While avant-garde originally was used to describe only cutting-edge movements, as time has progressed many movements have retained the label long after they have ceased to be novel or groundbreaking. Dadaism and modernism, for example, are both considered examples of avant-garde art — though both have been around for nearly a century. This has led many to label movements as historically avant-garde, stressing that in a contemporary setting they are no longer cutting-edge forms of expression.
The term experimental is often used interchangeably with avant-garde, particularly when focusing on a specific area of artistic interest. Examples include experimental theatre and experimental film.
Attempts to specifically define and delineate what is and what is not avant-garde are necessarily problematic, since the definition is ultimately one of personal opinion. What seems cutting-edge and revolutionary to one group of critics may seem tame and overdone to another. While avant-garde schools such as Pop art and Fluxus have a fairly defined set of criteria for what makes a body of work belong to their school, the word itself has no such dictates. Rather, a piece is considered avant-garde if it is avant-garde — a circular reasoning that causes a great deal of general confusion.
Some efforts have been made recently to define the term more rigidly; these attempts set the criteria for an avant-garde piece to be primarily concerned with pushing the envelope with regards to the artistic experience. Works that exist primarily to make a political or social statement not focused on art, are not to be considered avant-garde.
A number of artists who are considered avant-garde have rejected the label entirely, most claiming it is more trouble than it is worth. It is perhaps ironic that the artists most likely to be given this name are those most opposed to confining labels — they desire to break free of boundaries and labels in their artistic expression.
Avant-garde is also sometimes used pejoratively, particularly when regarding a non-artistic sphere. Philosophical and scientific ideas, for example, may be dismissed as being avant-garde, indicating that they exist more as a token gesture to challenge standing theories and tradition than to present new substantiated ideas.
The definition of avant garde seems to change with almost every decade, if not even more often; generally, people who are newer want to be called avant garde to show that they are different and edgy, while more established groups almost shun the label because they don't think "avant garde" things are necessarily taken seriously.
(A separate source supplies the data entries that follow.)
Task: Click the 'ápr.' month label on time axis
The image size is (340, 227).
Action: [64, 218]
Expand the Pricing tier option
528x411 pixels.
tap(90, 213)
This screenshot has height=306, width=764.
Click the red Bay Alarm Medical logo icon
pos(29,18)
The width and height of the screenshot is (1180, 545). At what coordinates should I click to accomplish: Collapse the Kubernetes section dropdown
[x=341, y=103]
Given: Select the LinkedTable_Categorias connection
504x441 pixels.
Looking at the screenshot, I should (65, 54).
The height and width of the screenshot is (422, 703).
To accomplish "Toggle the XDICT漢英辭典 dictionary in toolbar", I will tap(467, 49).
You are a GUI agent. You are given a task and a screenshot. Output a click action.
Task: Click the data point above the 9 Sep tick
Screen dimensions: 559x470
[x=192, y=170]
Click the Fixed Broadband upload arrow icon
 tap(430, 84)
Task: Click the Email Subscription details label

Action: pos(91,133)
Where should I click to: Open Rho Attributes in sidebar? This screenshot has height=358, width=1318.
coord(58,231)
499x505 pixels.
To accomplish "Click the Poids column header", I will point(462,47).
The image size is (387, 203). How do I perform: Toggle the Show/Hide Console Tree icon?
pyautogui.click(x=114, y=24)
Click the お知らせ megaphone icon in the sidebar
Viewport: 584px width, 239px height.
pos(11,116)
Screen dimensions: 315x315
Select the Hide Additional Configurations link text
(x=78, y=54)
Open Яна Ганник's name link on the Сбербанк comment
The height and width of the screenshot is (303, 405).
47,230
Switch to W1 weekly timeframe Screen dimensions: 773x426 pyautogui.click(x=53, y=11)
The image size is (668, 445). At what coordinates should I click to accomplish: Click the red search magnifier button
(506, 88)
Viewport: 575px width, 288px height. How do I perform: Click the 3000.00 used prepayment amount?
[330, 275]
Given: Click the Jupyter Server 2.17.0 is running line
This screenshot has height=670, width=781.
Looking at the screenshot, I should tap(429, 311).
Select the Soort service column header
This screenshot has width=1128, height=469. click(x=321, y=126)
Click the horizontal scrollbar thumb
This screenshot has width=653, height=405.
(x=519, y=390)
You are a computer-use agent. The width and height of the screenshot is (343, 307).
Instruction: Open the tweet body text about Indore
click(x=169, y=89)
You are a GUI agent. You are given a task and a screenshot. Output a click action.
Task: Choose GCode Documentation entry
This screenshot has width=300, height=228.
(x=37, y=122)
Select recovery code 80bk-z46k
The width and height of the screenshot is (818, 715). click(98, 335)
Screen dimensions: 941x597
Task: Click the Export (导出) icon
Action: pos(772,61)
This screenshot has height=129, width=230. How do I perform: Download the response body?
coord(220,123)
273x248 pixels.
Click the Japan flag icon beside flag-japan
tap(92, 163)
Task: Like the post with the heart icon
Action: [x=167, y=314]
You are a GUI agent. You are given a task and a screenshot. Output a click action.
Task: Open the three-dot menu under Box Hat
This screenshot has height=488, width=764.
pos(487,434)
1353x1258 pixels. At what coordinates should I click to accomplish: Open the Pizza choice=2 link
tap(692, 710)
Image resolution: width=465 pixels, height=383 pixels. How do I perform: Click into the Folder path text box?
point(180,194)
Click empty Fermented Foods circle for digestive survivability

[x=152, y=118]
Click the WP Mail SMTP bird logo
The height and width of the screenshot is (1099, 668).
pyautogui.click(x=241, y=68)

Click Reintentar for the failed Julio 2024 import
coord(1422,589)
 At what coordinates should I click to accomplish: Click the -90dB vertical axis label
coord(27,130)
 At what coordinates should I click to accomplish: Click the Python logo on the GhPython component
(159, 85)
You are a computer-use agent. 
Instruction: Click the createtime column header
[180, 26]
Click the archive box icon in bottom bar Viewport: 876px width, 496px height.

I feel like this, along with things like modernist, post modernist, constructionist, deconstructionist, and so on are little more than words to throw around these days.
Titles like avant-garde, modernist, and postmodern tend to be very nebulous, since they do change with time. While there were specific modern and postmodern movements, both of which were seemingly avant garde at the time, since then many art mediums have experienced new movements which use modern or postmodern techniques,or even combine one or both with all new ideas.